2 Telmisartan Tablets 20mg dissolution rates of table detect initial data
2 Telmisartan Tablets 20mg dissolution rates of table detect initial data (Continued)
Batch number |
Dissolution rate (%) |
Batch number |
Dissolution rate (%) |
Batch number |
Dissolution rate (%) |
Batch number |
Dissolution rate (%) |
170701 |
97 |
170801 |
99 |
170904 |
97 |
171103 |
94 |
170702 |
97 |
170802 |
98 |
170905 |
98 |
171104 |
98 |
170703 |
96 |
170803 |
97 |
171001 |
98 |
171201 |
97 |
170704 |
95 |
170804 |
97 |
171002 |
99 |
171202 |
97 |
170705 |
98 |
170805 |
96 |
171003 |
99 |
171203 |
98 |
170706 |
97 |
170901 |
96 |
171004 |
99 |
—— |
—— |
170707 |
100 |
170902 |
96 |
171101 |
96 |
|
|
170708 |
99 |
170903 |
99 |
171102 |
97 |
|
|
3 Telmisartan Tablets 20mg dissolution rates of table detect initial data
Dissolution rate detects primary data analysis
△ 2013 is annual (original formulation technique):
73 batches are produced altogether
One, average value is calculated
Remove two maximum values (100%, 99%), remove two minimum values (89%, 90%)

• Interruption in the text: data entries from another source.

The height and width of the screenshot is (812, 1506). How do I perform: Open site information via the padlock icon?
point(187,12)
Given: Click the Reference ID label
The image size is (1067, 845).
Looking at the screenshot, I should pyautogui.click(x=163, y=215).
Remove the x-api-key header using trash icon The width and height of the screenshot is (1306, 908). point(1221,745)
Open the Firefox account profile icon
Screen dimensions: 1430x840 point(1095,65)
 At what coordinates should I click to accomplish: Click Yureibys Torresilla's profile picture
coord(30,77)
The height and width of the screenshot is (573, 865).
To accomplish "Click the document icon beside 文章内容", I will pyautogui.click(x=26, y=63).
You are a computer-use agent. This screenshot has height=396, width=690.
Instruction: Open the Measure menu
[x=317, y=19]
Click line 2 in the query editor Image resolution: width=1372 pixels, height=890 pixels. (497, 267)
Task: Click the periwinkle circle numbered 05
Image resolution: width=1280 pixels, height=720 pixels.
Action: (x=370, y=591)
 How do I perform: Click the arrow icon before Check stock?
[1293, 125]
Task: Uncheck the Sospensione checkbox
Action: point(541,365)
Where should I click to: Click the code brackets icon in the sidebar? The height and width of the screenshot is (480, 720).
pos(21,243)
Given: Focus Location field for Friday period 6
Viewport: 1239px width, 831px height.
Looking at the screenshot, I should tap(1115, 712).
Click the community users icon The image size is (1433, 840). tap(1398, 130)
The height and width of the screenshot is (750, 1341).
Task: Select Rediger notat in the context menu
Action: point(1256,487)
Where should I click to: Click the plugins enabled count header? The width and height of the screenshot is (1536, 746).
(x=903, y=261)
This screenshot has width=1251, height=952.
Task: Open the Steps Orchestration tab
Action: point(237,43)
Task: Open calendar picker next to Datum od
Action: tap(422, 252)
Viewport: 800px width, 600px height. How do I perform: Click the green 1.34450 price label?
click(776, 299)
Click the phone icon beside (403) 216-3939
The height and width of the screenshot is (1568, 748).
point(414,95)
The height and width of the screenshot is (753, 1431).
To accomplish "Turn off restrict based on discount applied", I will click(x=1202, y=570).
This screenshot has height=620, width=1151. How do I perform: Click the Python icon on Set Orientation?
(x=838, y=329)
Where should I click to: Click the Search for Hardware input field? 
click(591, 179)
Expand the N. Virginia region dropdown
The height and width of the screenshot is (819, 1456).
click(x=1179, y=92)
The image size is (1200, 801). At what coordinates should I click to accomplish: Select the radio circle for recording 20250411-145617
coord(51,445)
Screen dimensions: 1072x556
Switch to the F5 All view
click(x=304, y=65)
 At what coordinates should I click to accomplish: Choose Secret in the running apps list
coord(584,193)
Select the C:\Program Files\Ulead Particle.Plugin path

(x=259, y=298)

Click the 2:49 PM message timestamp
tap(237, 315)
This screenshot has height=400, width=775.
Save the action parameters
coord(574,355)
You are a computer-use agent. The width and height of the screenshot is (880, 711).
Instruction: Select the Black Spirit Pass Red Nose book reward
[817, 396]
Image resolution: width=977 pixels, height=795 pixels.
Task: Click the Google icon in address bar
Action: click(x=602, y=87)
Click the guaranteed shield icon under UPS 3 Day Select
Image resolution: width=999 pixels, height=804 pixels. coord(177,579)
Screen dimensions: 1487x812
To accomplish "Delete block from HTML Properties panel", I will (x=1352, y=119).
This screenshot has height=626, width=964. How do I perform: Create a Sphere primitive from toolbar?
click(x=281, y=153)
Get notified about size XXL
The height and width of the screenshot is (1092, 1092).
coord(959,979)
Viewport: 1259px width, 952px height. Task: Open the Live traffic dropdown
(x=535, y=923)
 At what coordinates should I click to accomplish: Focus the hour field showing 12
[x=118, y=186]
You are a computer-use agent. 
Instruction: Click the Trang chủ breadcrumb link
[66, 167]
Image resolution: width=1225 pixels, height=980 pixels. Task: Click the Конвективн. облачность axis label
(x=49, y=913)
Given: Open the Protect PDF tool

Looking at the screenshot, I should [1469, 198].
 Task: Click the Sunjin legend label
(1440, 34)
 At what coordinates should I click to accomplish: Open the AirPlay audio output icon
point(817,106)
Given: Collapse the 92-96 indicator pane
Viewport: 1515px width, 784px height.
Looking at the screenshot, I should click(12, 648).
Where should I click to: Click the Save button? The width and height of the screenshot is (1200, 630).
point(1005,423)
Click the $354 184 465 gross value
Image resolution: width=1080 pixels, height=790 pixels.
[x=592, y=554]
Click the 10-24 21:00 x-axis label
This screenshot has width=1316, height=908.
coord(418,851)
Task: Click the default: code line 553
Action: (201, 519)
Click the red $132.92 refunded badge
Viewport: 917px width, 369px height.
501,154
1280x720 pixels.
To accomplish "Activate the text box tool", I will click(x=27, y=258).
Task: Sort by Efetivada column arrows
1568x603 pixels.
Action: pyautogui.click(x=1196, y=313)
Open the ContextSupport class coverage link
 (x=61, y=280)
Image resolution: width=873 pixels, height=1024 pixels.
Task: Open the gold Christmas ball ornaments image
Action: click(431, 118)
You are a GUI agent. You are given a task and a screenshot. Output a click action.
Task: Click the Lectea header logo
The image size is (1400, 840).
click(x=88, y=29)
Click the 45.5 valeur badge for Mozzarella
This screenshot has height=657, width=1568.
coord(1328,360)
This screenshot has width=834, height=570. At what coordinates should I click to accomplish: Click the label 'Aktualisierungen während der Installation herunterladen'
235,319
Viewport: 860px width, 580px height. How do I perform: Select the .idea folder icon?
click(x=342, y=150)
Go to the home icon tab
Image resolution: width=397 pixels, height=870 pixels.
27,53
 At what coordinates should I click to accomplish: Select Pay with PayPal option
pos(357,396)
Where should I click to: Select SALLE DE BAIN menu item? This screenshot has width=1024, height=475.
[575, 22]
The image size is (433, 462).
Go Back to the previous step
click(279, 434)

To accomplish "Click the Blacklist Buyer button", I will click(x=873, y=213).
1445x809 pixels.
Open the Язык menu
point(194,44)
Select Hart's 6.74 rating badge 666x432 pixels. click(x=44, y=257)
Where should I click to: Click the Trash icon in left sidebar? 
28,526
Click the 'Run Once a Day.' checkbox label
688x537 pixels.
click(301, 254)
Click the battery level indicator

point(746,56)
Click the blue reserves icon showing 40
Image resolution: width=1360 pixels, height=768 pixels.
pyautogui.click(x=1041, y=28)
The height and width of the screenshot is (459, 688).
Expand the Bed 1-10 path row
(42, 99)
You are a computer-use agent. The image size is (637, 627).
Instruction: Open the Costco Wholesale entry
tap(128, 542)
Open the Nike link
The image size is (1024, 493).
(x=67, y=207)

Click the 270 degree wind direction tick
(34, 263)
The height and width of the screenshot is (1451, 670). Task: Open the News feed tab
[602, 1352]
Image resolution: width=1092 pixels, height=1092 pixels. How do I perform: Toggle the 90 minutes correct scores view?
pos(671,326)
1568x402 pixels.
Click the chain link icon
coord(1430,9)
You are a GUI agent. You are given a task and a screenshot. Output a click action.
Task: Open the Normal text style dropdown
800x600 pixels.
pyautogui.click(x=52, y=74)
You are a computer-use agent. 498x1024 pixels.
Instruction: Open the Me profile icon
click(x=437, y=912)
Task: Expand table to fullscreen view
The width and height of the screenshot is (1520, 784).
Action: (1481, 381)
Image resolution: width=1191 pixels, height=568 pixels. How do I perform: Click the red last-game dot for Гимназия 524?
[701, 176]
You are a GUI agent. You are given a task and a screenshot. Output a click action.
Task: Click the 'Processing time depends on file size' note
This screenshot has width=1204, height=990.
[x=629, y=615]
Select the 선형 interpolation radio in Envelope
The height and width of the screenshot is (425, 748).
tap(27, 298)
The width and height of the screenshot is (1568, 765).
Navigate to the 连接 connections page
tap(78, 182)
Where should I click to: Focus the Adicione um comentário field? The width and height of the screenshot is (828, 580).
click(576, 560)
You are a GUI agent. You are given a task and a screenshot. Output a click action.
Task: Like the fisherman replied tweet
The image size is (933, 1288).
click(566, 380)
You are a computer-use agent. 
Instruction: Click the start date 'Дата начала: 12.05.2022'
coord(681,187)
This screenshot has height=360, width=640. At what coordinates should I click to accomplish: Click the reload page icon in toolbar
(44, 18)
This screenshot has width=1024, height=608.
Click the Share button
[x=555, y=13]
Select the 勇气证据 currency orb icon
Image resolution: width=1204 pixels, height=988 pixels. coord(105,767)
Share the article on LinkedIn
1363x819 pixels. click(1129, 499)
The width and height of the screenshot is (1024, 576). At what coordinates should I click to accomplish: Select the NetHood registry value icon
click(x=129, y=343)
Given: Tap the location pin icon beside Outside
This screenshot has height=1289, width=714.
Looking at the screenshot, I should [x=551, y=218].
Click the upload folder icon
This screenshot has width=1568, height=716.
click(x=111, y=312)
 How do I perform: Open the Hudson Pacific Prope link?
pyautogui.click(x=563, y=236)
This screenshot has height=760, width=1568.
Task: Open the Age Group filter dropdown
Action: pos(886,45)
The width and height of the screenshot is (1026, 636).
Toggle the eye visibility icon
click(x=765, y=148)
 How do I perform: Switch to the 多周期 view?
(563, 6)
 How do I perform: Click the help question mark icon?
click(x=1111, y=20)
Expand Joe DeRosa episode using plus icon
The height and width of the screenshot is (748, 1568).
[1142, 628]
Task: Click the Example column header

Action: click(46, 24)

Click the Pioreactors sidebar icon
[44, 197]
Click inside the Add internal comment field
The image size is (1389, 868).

Average value=6643/ (73-4)=96.27%
Two, standard deviation, variance are calculated
(1) arithmetic mean of instantaneous value is calculated
Arithmetic mean of instantaneous value=7021/73=96.18%
(2) standard deviation is calculated
Standard deviation sigma=2.3115
(3) variance is calculated
Variances sigma2=5.3430
△ 2015 is annual (new Recipe):
58 batches are produced altogether
One, average value is calculated
Remove two maximum values (101%, 101%), remove two minimum values (94%, 95%)
Average value=5300/ (58-4)=98.15%
Two, standard deviation, variance are calculated
(1) arithmetic mean of instantaneous value is calculated
Arithmetic mean of instantaneous value=5691/58=98.12%
(2) standard deviation is calculated
Standard deviation sigma=1.6970
(3) variance is calculated
Variances sigma2=2.8798
△ 2016 is annual (new Recipe):
62 batches are produced altogether
One, average value is calculated
Remove two maximum values (101%, 101%), remove two minimum values (94%, 95%)
Average value=5715/ (62-4)=98.53%
Two, standard deviation, variance are calculated
(1) arithmetic mean of instantaneous value is calculated
Arithmetic mean of instantaneous value=6106/62=98.48%
(2) standard deviation is calculated
Standard deviation sigma=1.6767
(3) variance is calculated
Variances sigma2=2.8113
△ 2017 (new Recipe):
62 batches are produced altogether
One, average value is calculated
Remove two maximum values (100%, 100%), remove two minimum values (94%, 94%)
Average value=5657/ (62-4)=97.53%
Two, standard deviation, variance are calculated
(1) arithmetic mean of instantaneous value is calculated
Arithmetic mean of instantaneous value=6045/62=97.50%
(2) standard deviation is calculated
Standard deviation sigma=1.4621
(3) variance is calculated
Variances sigma2=2.1377
△ data analyses
Table 4
Data above shows that not only batch increases 1 times, dissolution rate (drug release) mean value using after new formula, new process
At least increase by 1.28 percentage points, and the stability of drug-eluting greatly improves.
Explanation:Dissolution Value illustrates that drug release is better closer to 100%, and dissolution rate variance yields is smaller illustrates that drug is released
It is more steady to put curve, the more stable drug effect the more reliable.
The above is only a preferred embodiment of the present invention, it is noted that for the ordinary skill people of the art
For member, various improvements and modifications may be made without departing from the principle of the present invention, these improvements and modifications are also answered
It is considered as protection scope of the present invention.